Quizás no. Quizás me confundo. Quizás se trata de un año menos.
3.
He comenzado muchísimas entradas para otoño. Muy pocas he terminado.
4.
Concluí Nocturno de Chile de Bolaño. Lo discutimos hoy en una clase. Creo que Juanluís está de acuerdo de que cada vez más, el Bolaño Demiurgo deja de parecer la moda que vi al principio, y se vuelve una realidad tan inexpresable que me deja como ahogado.
5.
Tengo que mencionarlo porque me pareció un acto bonito: Una compañera del sistema de bibliotecas me trajo un cupcake en una bolsita de cartón. Jamás me lo hubiese esperado.

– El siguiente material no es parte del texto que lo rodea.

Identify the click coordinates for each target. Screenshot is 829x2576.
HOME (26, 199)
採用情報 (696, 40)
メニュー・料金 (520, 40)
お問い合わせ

domingo, septiembre 07, 2008

otoño, 2: no es él, es otra cosa la que tumba el trago

1.
JotaEle continúa virando el trago. El primero encima de Pé, un segundo encima de quién-sabe-quién. Un rato después, tumba algunas medallas. Lo miro y le advierto. Él me mira y tira de sus hombros. Algo está pasando. No sé si es dentro de él, dentro de Equis, dentro de Uve, o dentro de mí. No sé si tiene que ver con el clima, o la atmósfera, o el universo, o con la revolución religiosa de los átomos. Algo está pasando. De eso estoy seguro. Después de todo, no se supone que estemos aquí. No se supone que los sábados en la noche se visite Río Piedras. No se supone que baje de Caguas para rondar esas áreas, para regresar a Caguas. Definitivamente, hay algo pasando. Y, como confirmación de mi conjetura, nos tropezamos con Otro de los Nuestros, el difunto, que tampoco se supone que esté ahí. Lo sabemos desde un principio. Desde que comienza la noche, sabemos que no es una noche cualquiera. Hay otras cosas funcionando. No sé si es la materia negra, la materia azul, o la materia tutifruti, pero hay algo diferente en el aire. Y esa tensión invisible nos lleva a otros tropiezos, a momentos que no son parte de nuestras rutinas. A saludar gente que no saludaríamos, a hablar con gente con la que no hablaríamos, a permitirle a las once y media pasar sin separar a Lima y Belano.

2.
Dan las cuatro de la madrugada y estoy acá, en la laptop, y mis dedos insisten en que las esferas se atraen. Dique vociferan en voces lejanas. Dique vociferan en voces distintas. Instan porque no pueden sumergirse ya, porque ya no hay perilla que virar, ni llave que torcer; explotan como pequeños Hiroshimas Enlatados y lo único que puedo hacer es concluir este escrito y cerrar los ojos, para que el cansancio los colme.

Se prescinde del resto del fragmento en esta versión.